> _EXTRACT PROVIDED_
- - -

GREENVILLE COUNTY, S.C. -

Where do your kids go when they're not at school?

It's a question many working parents were struggling with Thursday and Friday as Greenville County schools were out for teacher work days.

On Friday, outside-of-school time programs from across Greenville County got together to raise awareness about the importance of keeping kids engaged outside the classroom.

Greer 7th-grader Tyrek Johnson said he was headed down the wrong path.

“I was with the wrong people. I wasn't listening to my teachers and all that," said Tyrek.

He says his afterschool program helped set him straight.

“It helped me with my grades and with my teachers. I respect them more," said Tyrek.

“Out-of-school time programs do keep kids off the streets and keep them safe and engaged in a learning environment," said Erica McCleskey, who directs BOOST, which stands for Building Opportunities in Out of School Time. It’s an initiative of United Way that supports afterschool programs in Greenville County.

McCleskey points to statistics out of Los Angeles, which show kids in afterschool programs there are 30 percent less likely to commit a crime and 20 percent less likely to drop out.

- - -

> _DATA SHOWN_
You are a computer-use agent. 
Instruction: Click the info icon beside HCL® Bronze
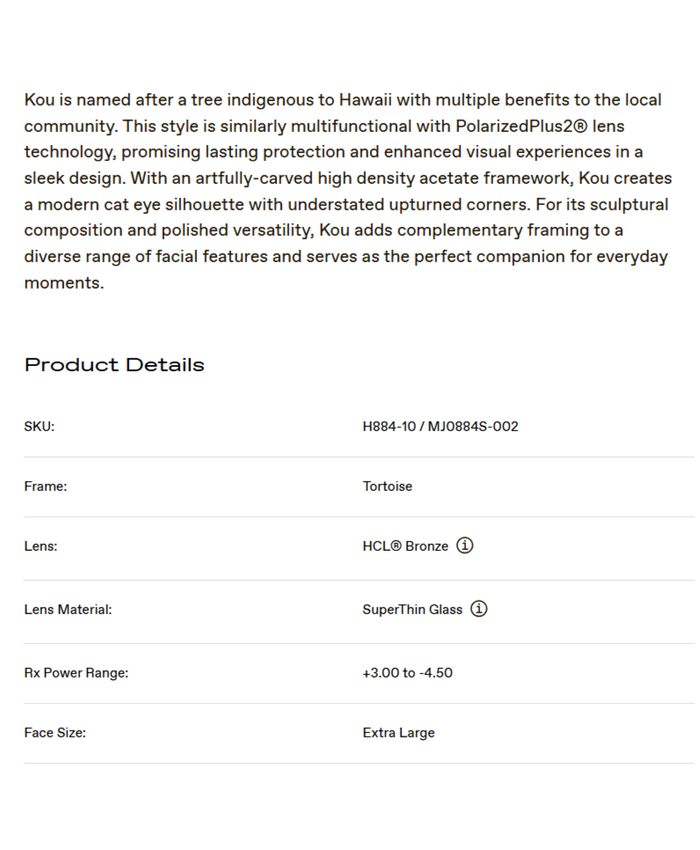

- - -

> _TASKS TO PERFORM_
• A. Extract the stretch from "On Friday, outside-of-school" through "in Greenville County." in the Greenville County afterschool programs article, word for word.
• B. Extend the article about Greenville County afterschool programs, starting right after its final sentence.

> _RESULTS BY TASK_
• A.
On Friday, outside-of-school time programs from across Greenville County got together to raise awareness about the importance of keeping kids engaged outside the classroom.

Greer 7th-grader Tyrek Johnson said he was headed down the wrong path.

“I was with the wrong people. I wasn't listening to my teachers and all that," said Tyrek.

He says his afterschool program helped set him straight.

“It helped me with my grades and with my teachers. I respect them more," said Tyrek.

“Out-of-school time programs do keep kids off the streets and keep them safe and engaged in a learning environment," said Erica McCleskey, who directs BOOST, which stands for Building Opportunities in Out of School Time. It’s an initiative of United Way that supports afterschool programs in Greenville County.

• B.
For younger kids, these programs can strengthen their reading skills and teach them how to have an active, healthy lifestyle.

Older students can learn how to do college applications, tour college campuses and get connected to mentors.

But not all afterschool programs are created equal, which is why the South Carolina House K-12 Education Subcommittee is mulling over a bill to set standards for those programs across the board.

“It sets a minimum standard, sets a minimum expectation. So when a parent drops their kid off in an afterschool program, they know they're going to get at least a basic quality afterschool program," said State House Majority Leader Rep. Bruce Bannister.

According to a study published in the American Journal of Community Psychology, afterschool programs reduce problem behaviors by 12 percent, improve attendance by 6 percent and increase test scores by 8 percent.